[TEXT FOR ANALYSIS — start]

Last Updated on October 29, 2023
Apoptosis is programmed cell death that is carried out in a multicellular organism. Apoptosis leads to the production of cell fragments called apoptotic bodies that phagocytic cells engulf and quickly remove.
Apoptosis is designed to carry out functions of the body development. For example, the differentiation of fingers and toes in a developing human embryo occurs because cells between the fingers apoptose, separating the digits.
Between 50 and 70 billion cells die each day due to apoptosis in the average human adult.
Defective apoptotic processes have been implicated in an extensive variety of diseases which include atrophies in case of increased apoptosis and cancer when apoptosis is insufficient.
Pathways of Apoptosis
Pathways That Lead to Cellular Apoptosis
Apoptosis is the process of programmed cell death that may occur in multicellular organisms. Programmed cell death involves a series of biochemical events leading to a characteristic cell morphology and death. In more specific terms, it includes a series of biochemical events that lead to a variety of morphological changes, including blebbing, changes to the cell membrane such as loss of membrane asymmetry and attachment, cell shrinkage, nuclear fragmentation, chromatin condensation, and chromosomal DNA fragmentation.
Processes of disposal of cellular debris whose results do not damage the organism differentiate apoptosis from necrosis. Multiple triggers can lead to a cell undergoing apoptosis by one of two major pathways.

[TEXT FOR ANALYSIS — finish]
[DATA BELOW — start]

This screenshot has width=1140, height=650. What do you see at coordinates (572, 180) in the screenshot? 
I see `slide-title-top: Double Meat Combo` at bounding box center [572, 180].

[DATA BELOW — finish]

[PROBLEMS TO SOLVE]
#1 Summarize the text on apoptosis in two sentences.
#2 Answer these questions from the text on apoptosis:
(a) How many cells die each day due to apoptosis in the average human adult?
(b) What are the cell fragments produced by apoptosis called?
(c) What disease is named as resulting when apoptosis is insufficient?
#3 Write a continuation of the text on apoptosis, picking up after its final sentence.

[RESPONSES TO THE TASKS]
#1 Apoptosis is programmed cell death in multicellular organisms that produces apoptotic bodies, which phagocytic cells engulf and remove, and it serves body development, as when cells between the digits of a human embryo die to separate fingers and toes. It involves biochemical events leading to changes such as blebbing, cell shrinkage and DNA fragmentation, and defects in it have been implicated in diseases ranging from atrophies to cancer.

#2
(a) Between 50 and 70 billion.
(b) Apoptotic bodies.
(c) Cancer.

#3
Death receptors
Fas (CD95), TNFR1, TRAIL receptors have a homologous intracellular region “death domain.” These death domains bind to adaptor protein (Fas binds to FADD, TNFRI to TRADD). These adaptor proteins can activate the cysteine protease, procaspase 8. This can be inhibited by FLIP or FLICE-inhibitory protein.
The activated caspase 8 activates the executioner caspases which in turn activate an endonuclease called caspase-activated DNase as well as others. These endonucleases cleave DNA causing fragmentation and cell death.
Caspases also activate proteases that act on actin microfilaments leading to blebbing of the membrane.
Mitochondria-cellular stress
As a result of mitochondria cellular stress, Bax, Bak, and/or Bid bind to mitochondria. This displaces Bcl-2 and Bcl-x, which are normally on the outer mitochondrial membrane and inhibit apoptosis. When this happens, cytochrome c is released from the mitochondria. Cytochrome c activates the adaptor protein, APAF-1, which is in the cytosol. APAF-1 activates procaspase-9, which activates caspases 3 and 7 causing apoptosis.
Akt inhibits this pathway.
Many tumors have chronically activated Akt, so the tumor cell doesn’t undergo apoptosis.
Others cytotoxic cells (T and NK cells) inject granzyme B, which activates caspases 3 and 7. DNA damage is detected by p53, resulting in the activation of apoptosis. Defective p53 can be found in some tumors and also synoviocytes in rheumatoid arthritis, perhaps contributing to their proliferation.
Abnormalities in cellular apoptosis can lead to cancer and autoimmune disease. Apoptotic bodies can serve as a source of nuclear autoantigens for autoimmune diseases such as systemic lupus erythematosus.